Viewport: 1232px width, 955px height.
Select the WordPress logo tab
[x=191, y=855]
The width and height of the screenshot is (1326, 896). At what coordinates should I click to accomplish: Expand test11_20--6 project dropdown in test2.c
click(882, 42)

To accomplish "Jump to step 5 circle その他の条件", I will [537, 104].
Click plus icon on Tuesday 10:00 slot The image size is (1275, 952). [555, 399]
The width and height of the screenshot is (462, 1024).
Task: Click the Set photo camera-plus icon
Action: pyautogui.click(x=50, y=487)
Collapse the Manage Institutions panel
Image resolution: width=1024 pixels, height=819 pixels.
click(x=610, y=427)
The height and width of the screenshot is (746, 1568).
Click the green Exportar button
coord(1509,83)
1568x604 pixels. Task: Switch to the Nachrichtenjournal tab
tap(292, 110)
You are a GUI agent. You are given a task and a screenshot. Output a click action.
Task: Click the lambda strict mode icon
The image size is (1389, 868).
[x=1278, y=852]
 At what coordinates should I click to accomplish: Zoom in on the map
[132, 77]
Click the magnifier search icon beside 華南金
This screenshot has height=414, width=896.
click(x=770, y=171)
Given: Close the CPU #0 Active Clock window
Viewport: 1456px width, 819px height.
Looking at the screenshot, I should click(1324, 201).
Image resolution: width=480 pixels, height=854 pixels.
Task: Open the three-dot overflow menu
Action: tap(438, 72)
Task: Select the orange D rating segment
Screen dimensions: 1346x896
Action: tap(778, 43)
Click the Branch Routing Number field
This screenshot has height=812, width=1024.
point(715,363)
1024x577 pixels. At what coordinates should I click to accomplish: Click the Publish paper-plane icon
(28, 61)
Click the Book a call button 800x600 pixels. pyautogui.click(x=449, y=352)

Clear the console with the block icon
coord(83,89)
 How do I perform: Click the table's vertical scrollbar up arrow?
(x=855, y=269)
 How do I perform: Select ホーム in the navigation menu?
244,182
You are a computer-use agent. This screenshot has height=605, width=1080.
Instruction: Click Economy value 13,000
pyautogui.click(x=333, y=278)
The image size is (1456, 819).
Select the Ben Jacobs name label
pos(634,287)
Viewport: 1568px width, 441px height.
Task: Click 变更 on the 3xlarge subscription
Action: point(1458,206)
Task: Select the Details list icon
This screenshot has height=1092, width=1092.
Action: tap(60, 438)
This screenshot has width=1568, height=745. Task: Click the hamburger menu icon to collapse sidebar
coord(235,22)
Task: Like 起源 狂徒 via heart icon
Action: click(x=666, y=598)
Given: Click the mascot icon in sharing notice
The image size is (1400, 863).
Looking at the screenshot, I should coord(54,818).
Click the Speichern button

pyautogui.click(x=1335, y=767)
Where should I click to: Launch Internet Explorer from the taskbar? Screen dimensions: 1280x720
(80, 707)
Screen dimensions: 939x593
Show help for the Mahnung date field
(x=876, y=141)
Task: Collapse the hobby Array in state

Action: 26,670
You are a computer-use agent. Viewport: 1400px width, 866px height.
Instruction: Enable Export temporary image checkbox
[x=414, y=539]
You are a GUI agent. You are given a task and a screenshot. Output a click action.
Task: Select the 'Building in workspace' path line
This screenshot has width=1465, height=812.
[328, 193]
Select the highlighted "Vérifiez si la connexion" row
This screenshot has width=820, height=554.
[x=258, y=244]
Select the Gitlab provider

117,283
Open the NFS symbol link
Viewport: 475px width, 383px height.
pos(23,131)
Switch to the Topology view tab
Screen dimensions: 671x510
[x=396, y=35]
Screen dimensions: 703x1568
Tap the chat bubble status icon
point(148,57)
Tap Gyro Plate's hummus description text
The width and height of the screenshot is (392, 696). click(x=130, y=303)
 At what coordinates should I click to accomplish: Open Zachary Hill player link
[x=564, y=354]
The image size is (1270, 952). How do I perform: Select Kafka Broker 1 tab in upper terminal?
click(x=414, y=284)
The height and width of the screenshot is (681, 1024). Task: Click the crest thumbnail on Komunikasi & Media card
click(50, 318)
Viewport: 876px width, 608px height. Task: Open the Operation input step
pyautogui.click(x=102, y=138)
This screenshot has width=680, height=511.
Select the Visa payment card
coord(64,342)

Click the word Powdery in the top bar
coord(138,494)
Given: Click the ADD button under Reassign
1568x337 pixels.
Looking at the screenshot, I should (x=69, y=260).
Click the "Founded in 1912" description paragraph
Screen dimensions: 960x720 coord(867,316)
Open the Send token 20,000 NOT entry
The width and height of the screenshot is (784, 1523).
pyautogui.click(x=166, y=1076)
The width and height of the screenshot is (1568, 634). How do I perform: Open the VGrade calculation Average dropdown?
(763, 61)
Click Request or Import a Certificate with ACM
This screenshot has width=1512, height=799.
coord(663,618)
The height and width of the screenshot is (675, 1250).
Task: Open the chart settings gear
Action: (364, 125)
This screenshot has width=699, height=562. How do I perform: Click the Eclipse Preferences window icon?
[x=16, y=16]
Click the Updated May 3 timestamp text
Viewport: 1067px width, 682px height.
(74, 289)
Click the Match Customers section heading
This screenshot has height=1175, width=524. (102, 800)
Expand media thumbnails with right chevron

OBJECTIVE:
Repeat the records between the lines holding "Click the magnifier search icon beside 華南金" and "click(x=770, y=171)", inclusive, offsetting every coordinate in the answers by 85.

EXERCISE RESPONSE:
Click the magnifier search icon beside 華南金
This screenshot has height=414, width=896.
click(x=855, y=256)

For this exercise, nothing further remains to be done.